Pietro comprende che il Signore nella storia interviene sempre allo stesso modo: l’agire di Dio è immutabile, quindi è stabile ma questa stabilità è dinamica, perché siamo messi in movimento e questo movimento Pietro lo percepisce e cercherà di dirlo a tutti, nonostante le sue fragilità e le sue miserie. Pietro comprende che nonostante la sua fragilità è chiamato a compiere la strada della liberazione da tutte le sue schiavitù umane, e questo dinamismo è stato anche il senso del ministero di Pietro. Pietro è diventato il primo protagonista passivo (nel senso che ha ricevuto questa liberazione) ma anche attivo perché questa è la parola della fede”.
Proseguendo nella sua omelia il vescovo ha poi ricordato Paolo “che è stato uno sempre in movimento. Corre ovunque, senza mai fermarsi, e non perde la sua forza generativa che è la forza della fede.
Entrambi ci dicono che non c’è altra strada, se non quella che il Signore pone davanti a noi. E non è quella delle scorciatoie (immaginando di recuperare tempo), ma è quella che il Signore vuole che percorriamo nonostante le nostre fragilità e le nostre cadute, ma lì c’è sempre il Signore ad attendere e dire ‘tu puoi risorgere’.
“La scommessa della nostra vita – l’invito del vescovo – non è quella di rispondere a Gesù Cristo con le parole degli altri, dobbiamo rispondere con le nostre parole, con la vita che diventa parola, con la liberazione nostra che diventa parola.
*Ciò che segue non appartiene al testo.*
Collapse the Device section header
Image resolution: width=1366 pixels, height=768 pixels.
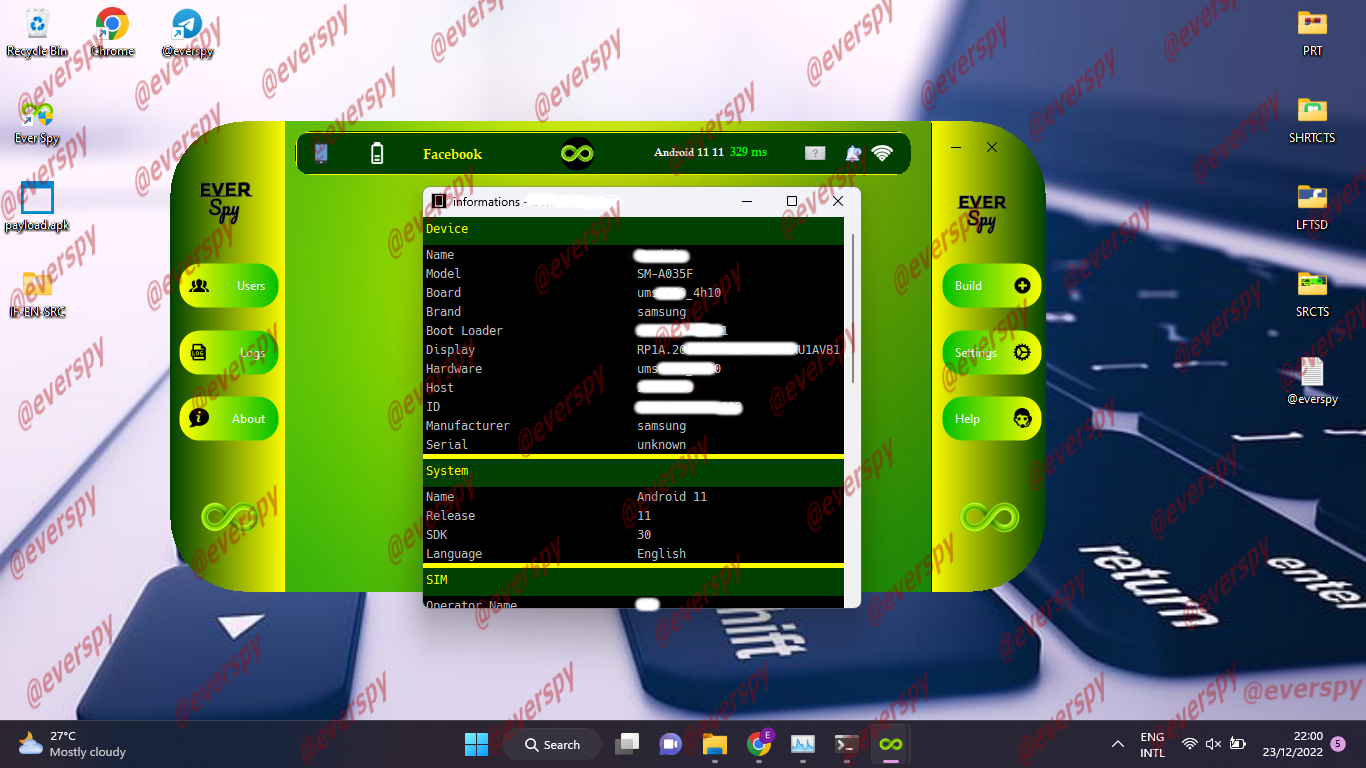tap(447, 228)
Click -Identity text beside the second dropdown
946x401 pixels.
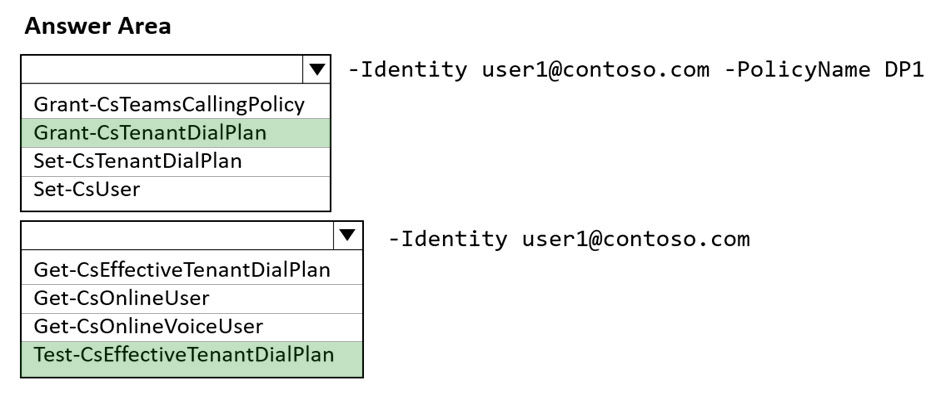click(448, 239)
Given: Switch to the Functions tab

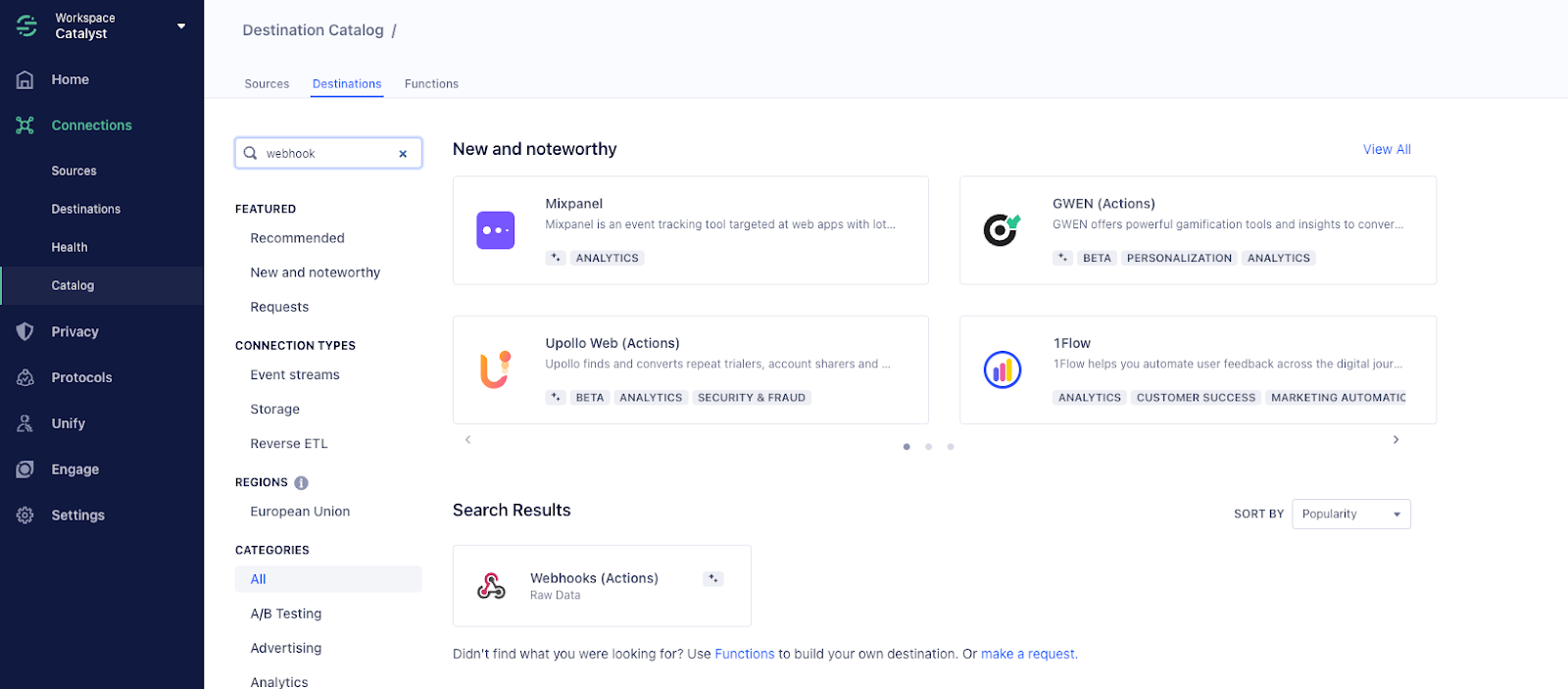Looking at the screenshot, I should point(431,84).
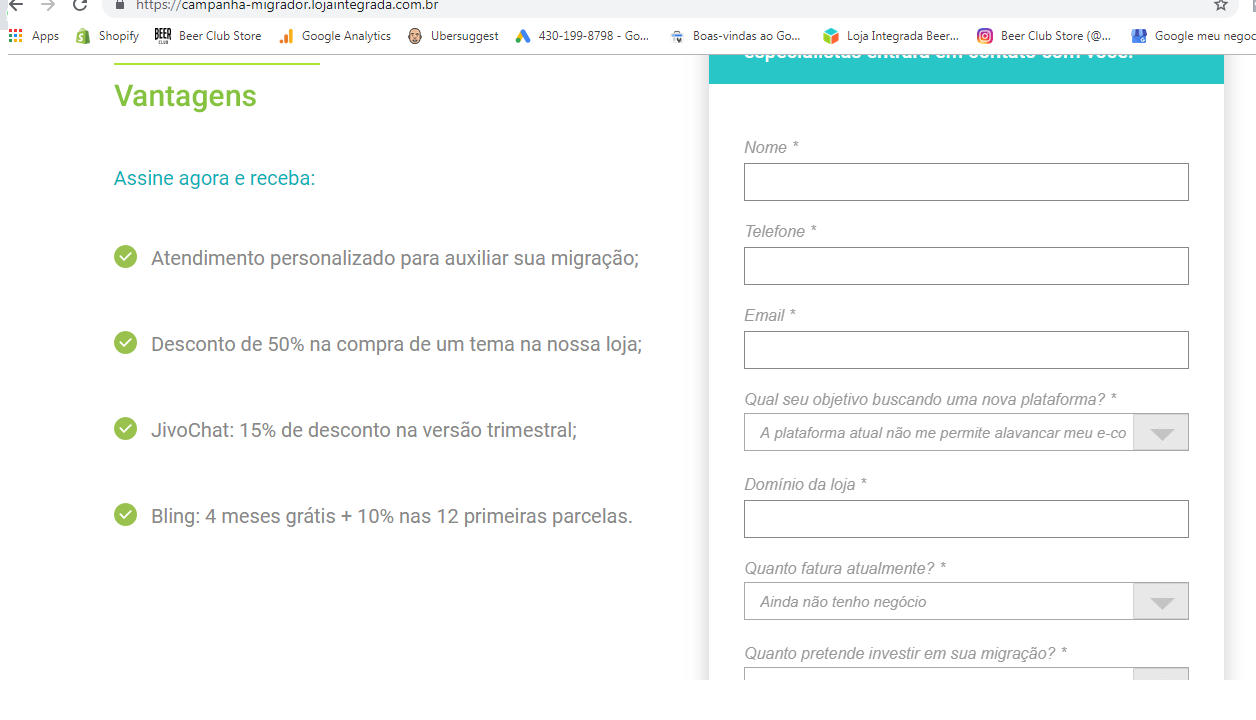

La liberazione parte innanzitutto da noi stessi, la parola della testimonianza passa attraverso la nostra vita”.
“Quella domanda rivolta agli apostoli e a Pietro – conclude il vescovo – io vorrei che la sentissimo dedicata a noi perché la strada che dobbiamo seguire è quella di Cristo. Vedete, è stabile la parola che fonda la chiesa, ma è stabile nella misura in cui attraversa la nostra esistenza.
L’augurio che faccio a me e a tutti voi è quello di rendere grazia, perché non ci è dovuto niente, è tutto grazia, è tutto dono”.
Questa sera alle ore 18.30 ci sarà in Cattedrale la solenne celebrazione alla presenza delle autorità e a seguire la processione.